==== Input for this task

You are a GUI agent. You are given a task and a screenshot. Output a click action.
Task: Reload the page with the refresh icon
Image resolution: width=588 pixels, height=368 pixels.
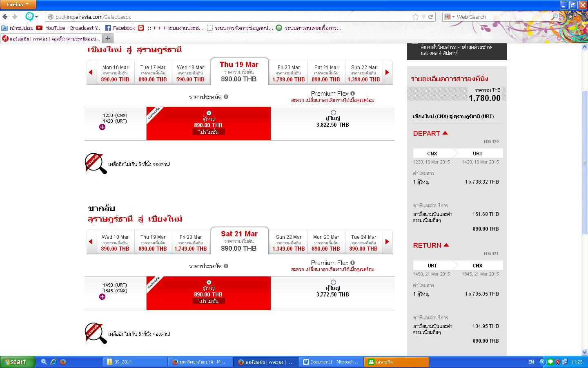click(x=430, y=17)
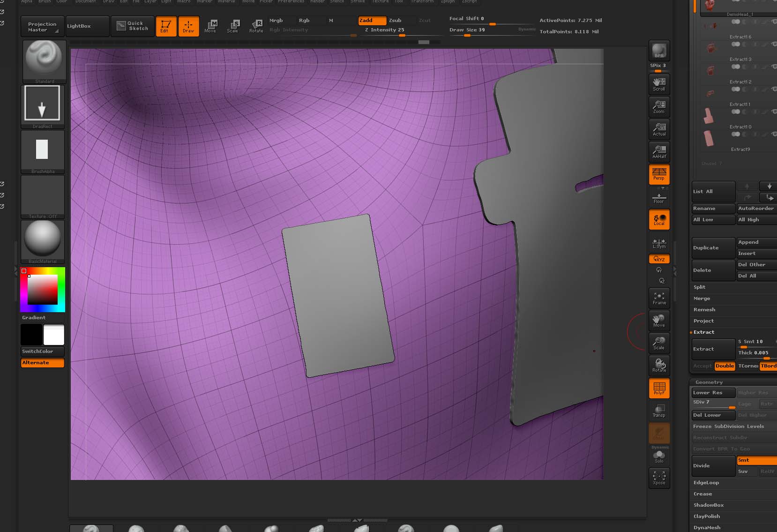Enable Zsub sculpting mode
777x532 pixels.
pos(395,21)
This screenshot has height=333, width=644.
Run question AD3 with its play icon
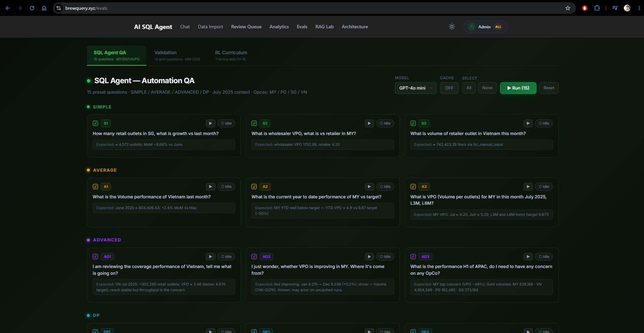pyautogui.click(x=528, y=257)
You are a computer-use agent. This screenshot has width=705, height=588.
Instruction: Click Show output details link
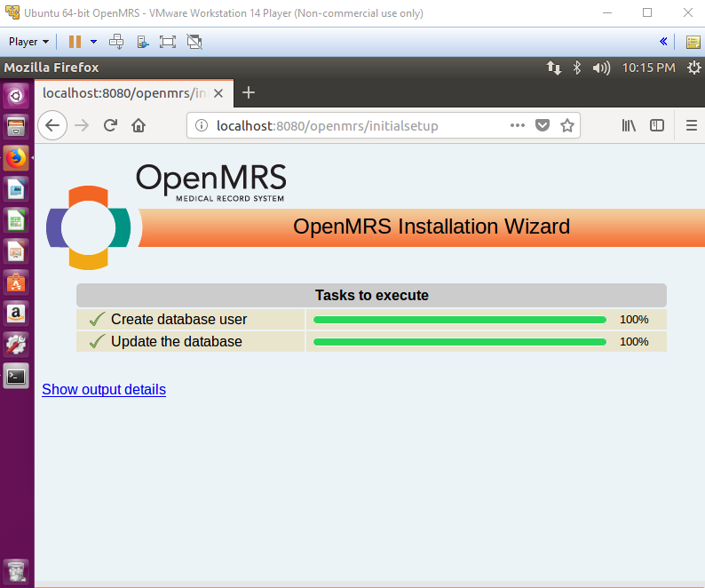(x=104, y=389)
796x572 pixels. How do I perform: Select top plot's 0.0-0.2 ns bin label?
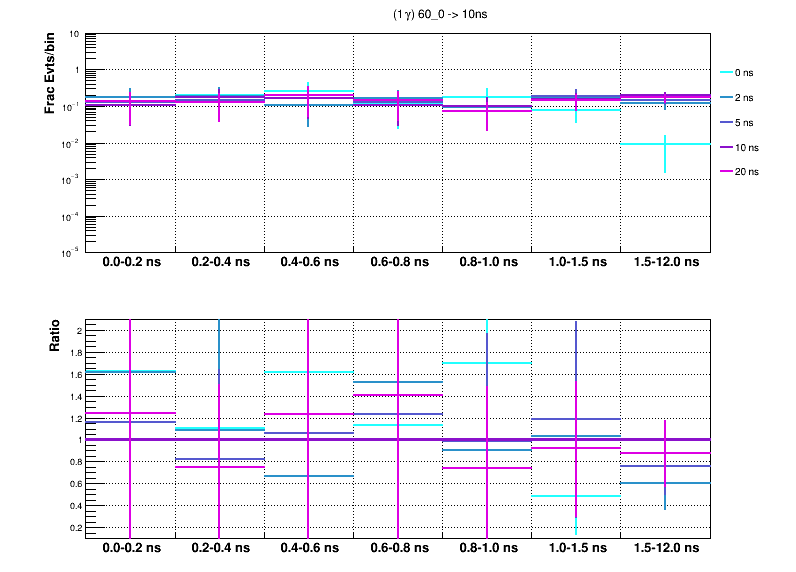pos(130,263)
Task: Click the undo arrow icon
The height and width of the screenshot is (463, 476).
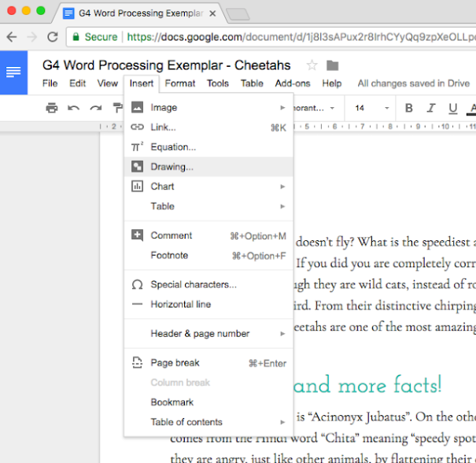Action: pos(74,108)
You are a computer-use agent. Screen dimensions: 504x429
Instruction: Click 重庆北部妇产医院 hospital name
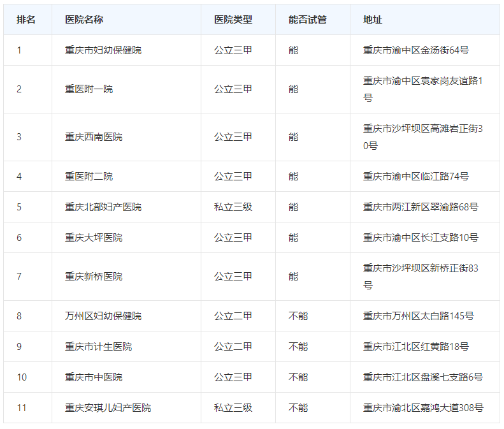103,207
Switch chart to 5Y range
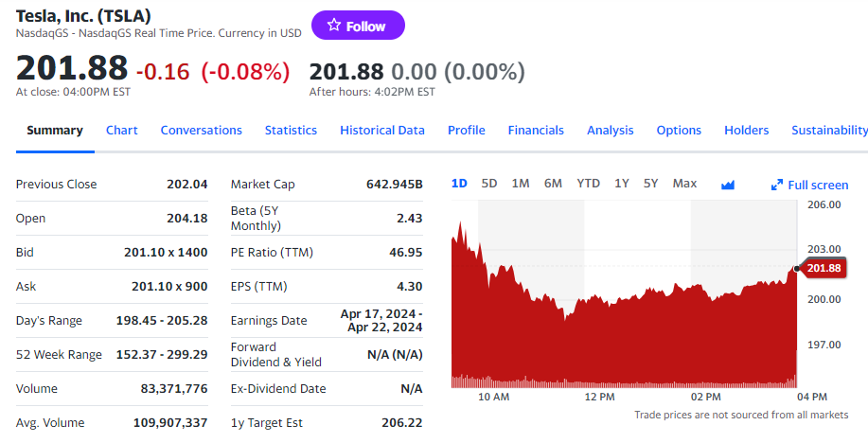The height and width of the screenshot is (443, 868). point(651,184)
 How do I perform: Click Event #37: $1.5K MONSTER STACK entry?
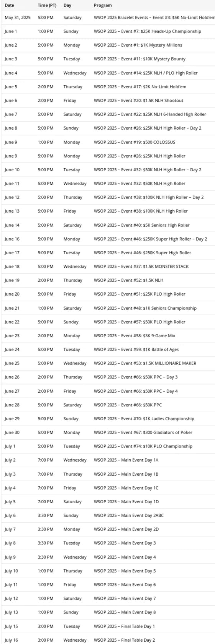[x=141, y=267]
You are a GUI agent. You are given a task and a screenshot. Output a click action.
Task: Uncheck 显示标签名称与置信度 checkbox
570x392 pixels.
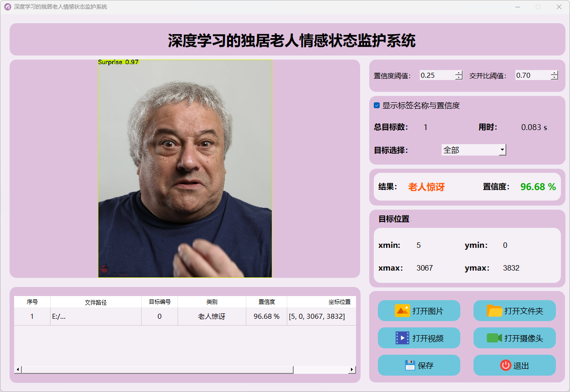tap(377, 106)

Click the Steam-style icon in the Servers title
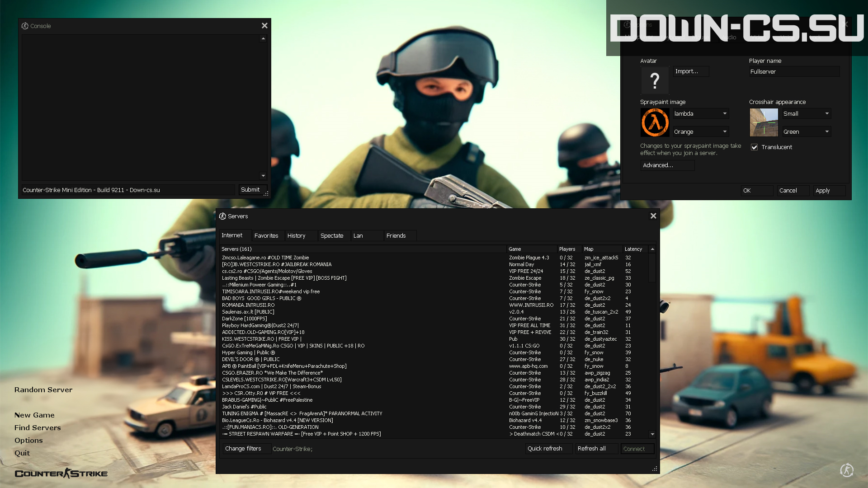tap(222, 216)
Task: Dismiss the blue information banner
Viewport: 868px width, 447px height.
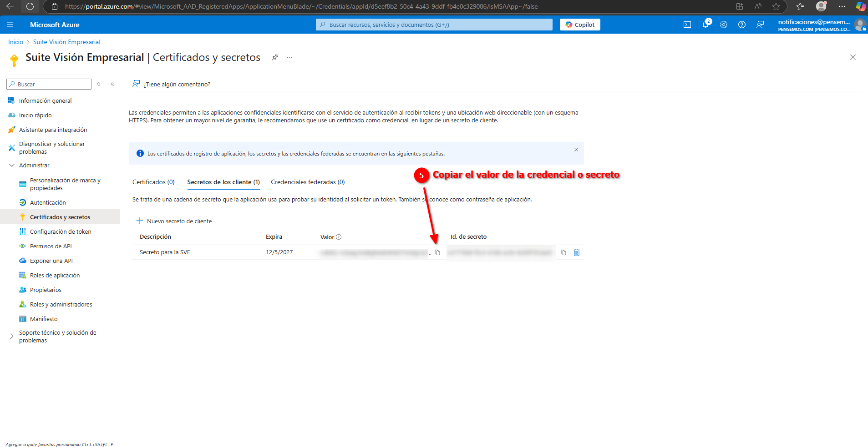Action: [576, 150]
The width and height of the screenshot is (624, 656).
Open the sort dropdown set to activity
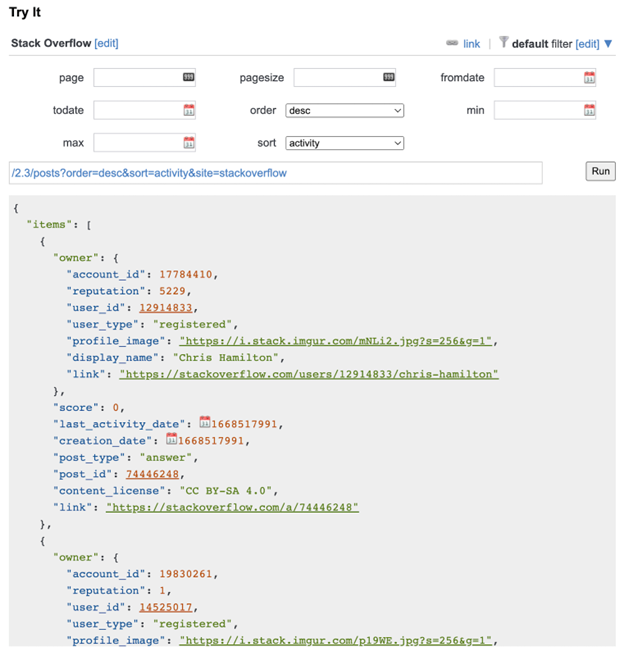pyautogui.click(x=345, y=143)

========

Problem requirements »
Pull each line holding "computer" out of the listing.

Written response »
You are a computer-use agent. This screenshot has width=705, height=588.
You are a computer-use agent. Screen dimensions: 504x429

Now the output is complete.